■ **TO BE DONE**
Can you copy word for word the lines of the material below, from the line containing "Task: Click the 100%" through the line containing "Action: pyautogui.click(x=638, y=176)", both included, leaving the pictures out of your answer?

■ **PROVIDED INFORMATION**
==*==
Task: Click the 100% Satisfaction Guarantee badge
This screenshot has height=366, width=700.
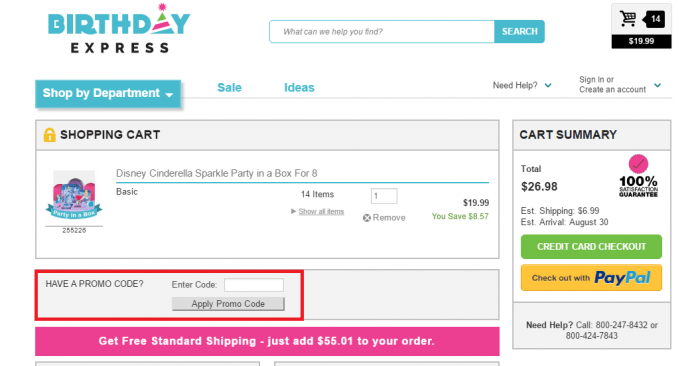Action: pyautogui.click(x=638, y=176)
==*==
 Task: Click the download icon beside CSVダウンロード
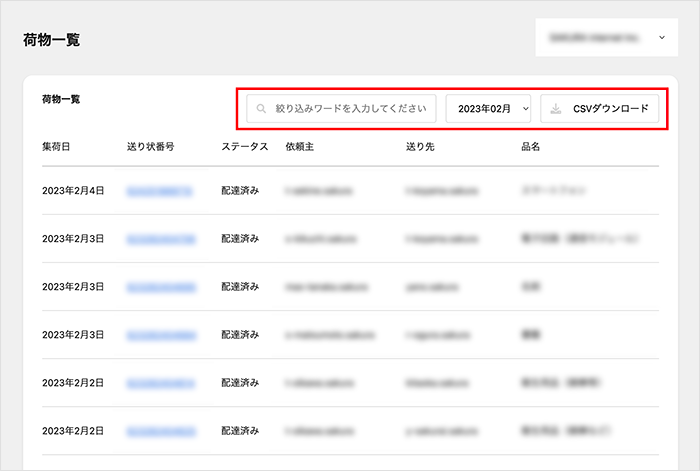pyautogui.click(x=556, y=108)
==*==
■ **EXERCISE OUTPUT**
Task: Click the 100% Satisfaction Guarantee badge
This screenshot has height=366, width=700.
Action: pyautogui.click(x=638, y=176)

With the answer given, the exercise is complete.